I remember reading a blog post on this very subject by Rachel Aaron. It's still around, and took me a bit of time to find it, but I found it.

Pretentious Title: Thoughts on Fantasy Empires

She has some interesting arguments against millenia of no change or advancement in empires. Worth a read.


----------



## Mindfire (Aug 13, 2015)

Russ said:


> I hope I didn't miss your point, but I could have.
> 
> The initial question was "how do we explain these societies caught in technological stasis for centuries or longer"?  My belief is that you need a darned good reason for it.
> 
> ...



On further consideration, we might be talking past each other. The point I was trying to make is that a society can _appear_ to be stagnant and yet not actually _be_ stagnant. Because typically the layman's metric for whether or not a culture is stagnant is "are they becoming more like the modern Western world?" Just because a society doesn't have X technology that we deem important doesn't mean they're stuck, just that they developed in a different direction. And then there's the semantic argument where the word "technology" can be as broad or as narrow as you want it to be, so a society could have technology without having _technology_...


----------



## Russ (Aug 13, 2015)

Mindfire said:


> On further consideration, we might be talking past each other. The point I was trying to make is that a society can _appear_ to be stagnant and yet not actually _be_ stagnant. Because typically the layman's metric for whether or not a culture is stagnant is "are they becoming more like the modern Western world?" Just because a society doesn't have X technology that we deem important doesn't mean they're stuck, just that they developed in a different direction. And then there's the semantic argument where the word "technology" can be as broad or as narrow as you want it to be, so a society could have technology without having _technology_...



I think you are bang on.

If you point is "it is unwise to assume that the only kind of technological advancement that is worth considering is that which follows the western model" I agree completely.


----------



## Mythopoet (Aug 13, 2015)

CupofJoe said:


> I don't know of any stories where all change has stopped...
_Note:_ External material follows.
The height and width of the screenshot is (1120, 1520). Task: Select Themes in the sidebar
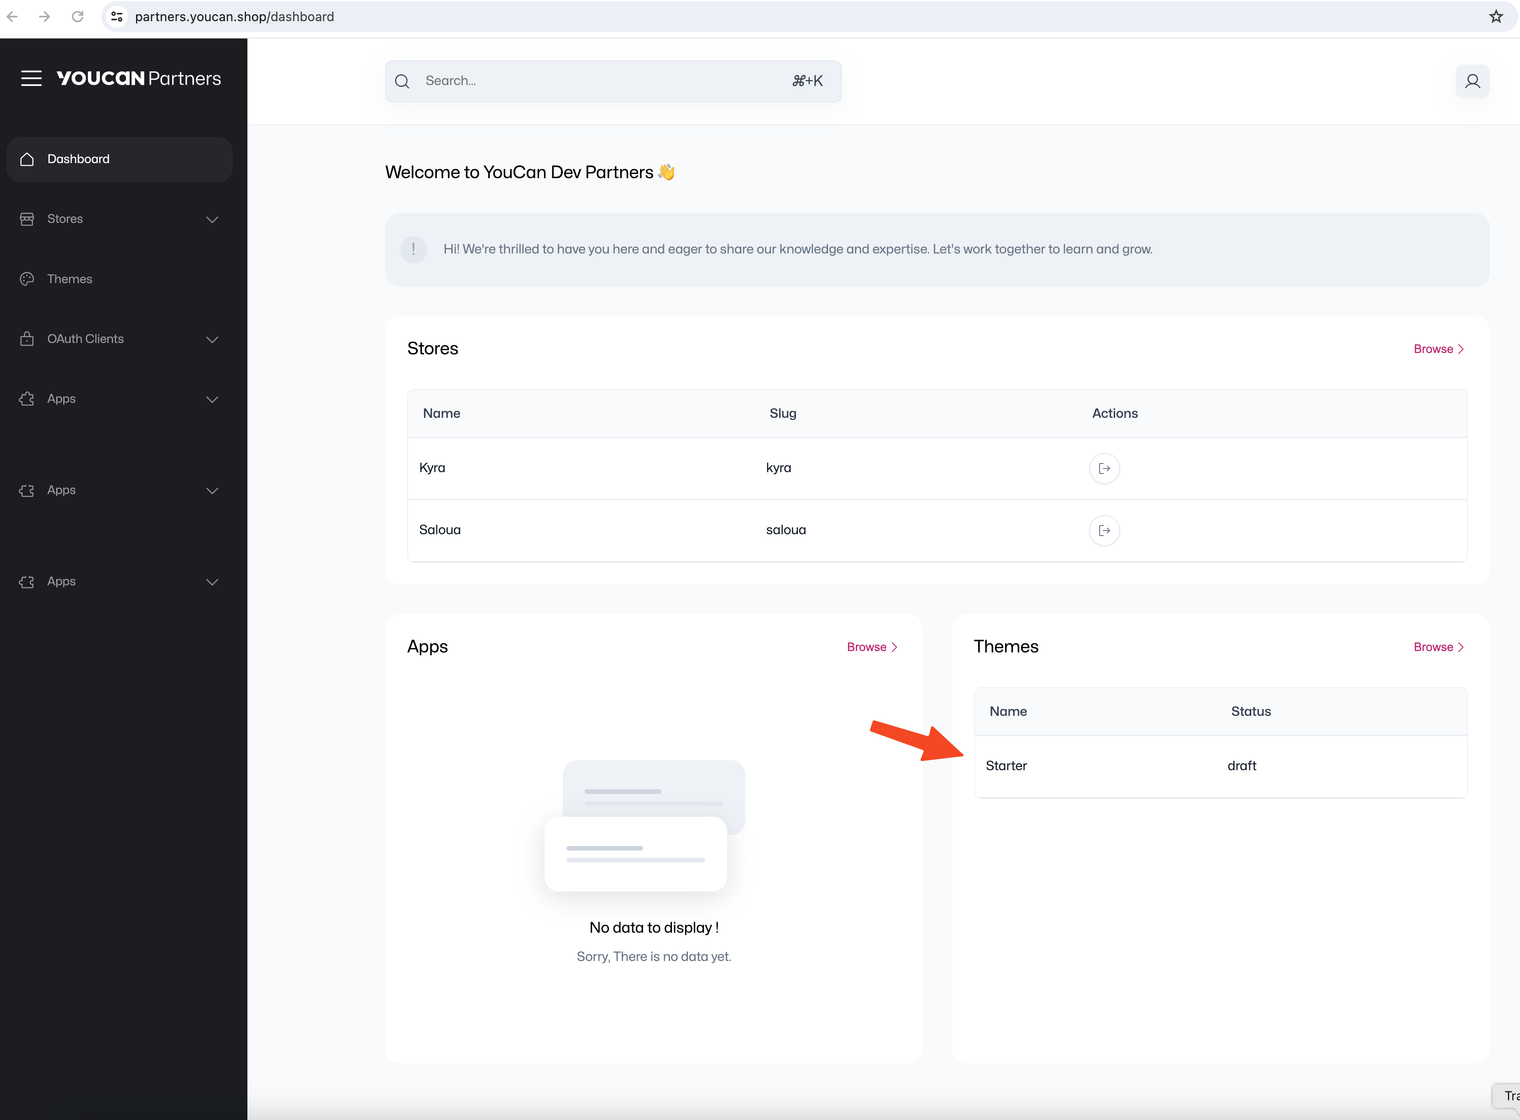pyautogui.click(x=70, y=279)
I can't think of any either. But I might be reading the wrong (or right?) books. 

Mostly, change just happens differently, or is kept in check by a powerful force, or something like that, there's always some kind of extenuating circumstance that doesn't exist in our world to explain the status quo. Like a Dark Lord that keeps his subjects from obtaining the resources they would need to innovate or major disasters that destroy the infrastructure needed to support innovations. Or constant warfare reducing the population and thus statistically killing off a lot of the people who would have made the innovations. 

I really can't think of any fantasy worlds where there's stagnation for no good reason. Well, I suppose Narnia comes close, but that can possibly be attributed to the fact that humans are only a fraction of the Narnian population. The animals don't have the same drive to discover and change and innovate. Gormenghast, of course, is grotesquely stagnant, but that's the point.

Can someone give some examples of fantasy worlds/stories that they see exhibiting "medieval stasis"?


----------



## X Equestris (Aug 13, 2015)

Mythopoet said:


> Can someone give some examples of fantasy worlds/stories that they see exhibiting "medieval stasis"?



TV Tropes has some good examples.  Some are more justified than others.

Medieval Stasis - TV Tropes


----------



## FifthView (Aug 13, 2015)

X Equestris said:


> TV Tropes has some good examples.  Some are more justified than others.
> 
> Medieval Stasis - TV Tropes



I like this point made in that article: "Finally, 'stasis' does not necessarily mean 'stagnant'. It's quite possible for a world to continually experience intellectual, political, demographic, or other changes even if some other element of the world remains the same for centuries."

I had just been considering the differences between stasis, stable, and stagnant when I clicked on your link.


----------



## psychotick (Aug 13, 2015)

Hi X,

Even assuming you're right - and I would disagree with your assessment - what you've demonstrated is that three cultures in Earth's history have advance beyond the medieval. Three out of hundreds. And still only one to the industrial revolution stage. That strongly suggests that the norm is not to advance beyond a certain point save very slowly and after a very long time.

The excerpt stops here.